Ambiente

Marea nera, danneggiati anche i microrganismi

Il disastro della piattaforma petrolifera di BP nel Golfo del Messico nel 2010 è stato in grado addirittura di alterare le caratteristiche dei microrganismi che vivono nella ...

Di Valentina Neri


Il disastro della piattaforma petrolifera di BP nel Golfo del Messico nel 2010 è stato in grado addirittura di alterare le caratteristiche dei microrganismi che vivono nella sabbia della costa. È quanto emerge da uno studio pubblicato da ISME Journal.
I microrganismi, infatti, sono stati esposti a enormi quantità di petrolio.
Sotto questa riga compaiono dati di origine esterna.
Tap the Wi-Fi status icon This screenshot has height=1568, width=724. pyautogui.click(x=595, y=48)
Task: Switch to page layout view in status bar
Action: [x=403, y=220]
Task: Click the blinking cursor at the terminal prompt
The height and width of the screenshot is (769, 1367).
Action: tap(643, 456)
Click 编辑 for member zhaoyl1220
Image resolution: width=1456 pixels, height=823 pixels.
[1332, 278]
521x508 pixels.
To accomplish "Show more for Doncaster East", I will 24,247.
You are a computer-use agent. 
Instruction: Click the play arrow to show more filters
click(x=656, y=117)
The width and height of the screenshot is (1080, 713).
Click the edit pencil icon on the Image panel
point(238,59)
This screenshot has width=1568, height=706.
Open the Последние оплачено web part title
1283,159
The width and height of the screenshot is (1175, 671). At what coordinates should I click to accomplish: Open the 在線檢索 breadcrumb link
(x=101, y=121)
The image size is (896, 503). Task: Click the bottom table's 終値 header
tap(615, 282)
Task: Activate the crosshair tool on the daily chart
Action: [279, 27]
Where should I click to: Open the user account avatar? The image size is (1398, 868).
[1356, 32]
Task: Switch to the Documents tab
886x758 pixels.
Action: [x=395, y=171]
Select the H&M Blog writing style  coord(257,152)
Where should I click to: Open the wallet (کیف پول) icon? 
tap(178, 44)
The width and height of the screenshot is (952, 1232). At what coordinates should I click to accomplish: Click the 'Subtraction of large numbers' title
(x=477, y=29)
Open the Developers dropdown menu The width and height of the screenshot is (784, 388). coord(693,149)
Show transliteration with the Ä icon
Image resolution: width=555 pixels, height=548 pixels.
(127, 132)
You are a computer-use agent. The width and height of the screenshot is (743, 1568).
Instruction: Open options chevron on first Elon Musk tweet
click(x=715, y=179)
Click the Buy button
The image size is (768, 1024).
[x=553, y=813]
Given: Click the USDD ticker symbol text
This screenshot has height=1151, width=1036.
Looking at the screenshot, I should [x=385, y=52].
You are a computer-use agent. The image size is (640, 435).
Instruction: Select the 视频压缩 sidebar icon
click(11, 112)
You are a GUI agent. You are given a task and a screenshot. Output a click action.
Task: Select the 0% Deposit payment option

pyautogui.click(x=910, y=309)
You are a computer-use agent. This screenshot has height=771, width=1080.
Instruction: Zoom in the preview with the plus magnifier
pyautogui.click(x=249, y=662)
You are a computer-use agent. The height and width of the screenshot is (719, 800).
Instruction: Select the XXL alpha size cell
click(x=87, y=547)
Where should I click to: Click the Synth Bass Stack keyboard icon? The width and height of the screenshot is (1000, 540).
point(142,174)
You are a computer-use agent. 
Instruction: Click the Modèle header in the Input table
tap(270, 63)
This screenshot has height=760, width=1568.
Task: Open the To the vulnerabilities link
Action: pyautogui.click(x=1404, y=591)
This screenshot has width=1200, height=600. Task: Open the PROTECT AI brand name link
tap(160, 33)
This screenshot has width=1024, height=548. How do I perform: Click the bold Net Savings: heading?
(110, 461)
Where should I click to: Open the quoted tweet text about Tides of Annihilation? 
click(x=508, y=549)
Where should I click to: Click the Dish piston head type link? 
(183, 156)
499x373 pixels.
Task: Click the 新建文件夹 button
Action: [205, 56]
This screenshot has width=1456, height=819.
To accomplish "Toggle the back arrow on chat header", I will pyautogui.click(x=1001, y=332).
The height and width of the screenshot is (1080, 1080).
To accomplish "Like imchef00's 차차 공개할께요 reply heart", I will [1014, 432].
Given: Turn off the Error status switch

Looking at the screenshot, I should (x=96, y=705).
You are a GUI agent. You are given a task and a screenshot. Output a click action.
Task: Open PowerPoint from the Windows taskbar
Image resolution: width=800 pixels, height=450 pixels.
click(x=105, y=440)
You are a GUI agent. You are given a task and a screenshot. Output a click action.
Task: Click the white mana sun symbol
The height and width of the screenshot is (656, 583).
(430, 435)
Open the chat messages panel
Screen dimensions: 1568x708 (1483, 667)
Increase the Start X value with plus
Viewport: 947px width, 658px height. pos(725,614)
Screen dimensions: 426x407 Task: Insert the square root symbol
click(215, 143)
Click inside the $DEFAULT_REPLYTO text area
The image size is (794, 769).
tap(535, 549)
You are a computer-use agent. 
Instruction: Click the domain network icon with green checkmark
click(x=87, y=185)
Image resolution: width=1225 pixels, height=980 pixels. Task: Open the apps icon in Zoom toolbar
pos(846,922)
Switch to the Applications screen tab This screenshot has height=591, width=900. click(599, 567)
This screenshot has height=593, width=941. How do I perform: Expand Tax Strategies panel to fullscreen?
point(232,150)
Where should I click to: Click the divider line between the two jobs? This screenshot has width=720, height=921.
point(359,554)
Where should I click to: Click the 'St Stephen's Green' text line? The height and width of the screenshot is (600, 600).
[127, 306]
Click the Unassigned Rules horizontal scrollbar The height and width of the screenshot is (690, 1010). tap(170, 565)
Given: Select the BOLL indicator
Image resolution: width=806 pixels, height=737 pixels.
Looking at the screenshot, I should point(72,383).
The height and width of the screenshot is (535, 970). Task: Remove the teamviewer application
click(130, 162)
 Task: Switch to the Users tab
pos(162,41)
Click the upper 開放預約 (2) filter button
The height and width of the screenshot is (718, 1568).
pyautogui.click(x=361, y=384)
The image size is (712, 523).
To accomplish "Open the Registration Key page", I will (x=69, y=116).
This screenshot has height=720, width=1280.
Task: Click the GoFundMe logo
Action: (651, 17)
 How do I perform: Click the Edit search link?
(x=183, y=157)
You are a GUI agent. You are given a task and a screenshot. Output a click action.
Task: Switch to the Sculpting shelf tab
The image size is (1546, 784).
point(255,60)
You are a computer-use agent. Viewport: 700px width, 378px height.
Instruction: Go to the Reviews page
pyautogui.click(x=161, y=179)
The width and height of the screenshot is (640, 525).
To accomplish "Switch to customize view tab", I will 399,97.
Stando agli studiosi, a pagarne le conseguenze più pesanti sono stati quelli capaci di fissare l’azoto: in questo modo ne ha risentito l’intero ecosistema del luogo, che si trova privato di una risorsa fondamentale.
Come riporta il Los Angeles Times, i ricercatori hanno anche analizzato alcuni campioni di sabbia raccolti a Pensacola, in Florida, un anno dopo l’incidente. Sono state trovate tracce di petrolio molto ridotte: il che vuol dire che i microrganismi hanno fatto un importantissimo lavoro di degradazione del greggio.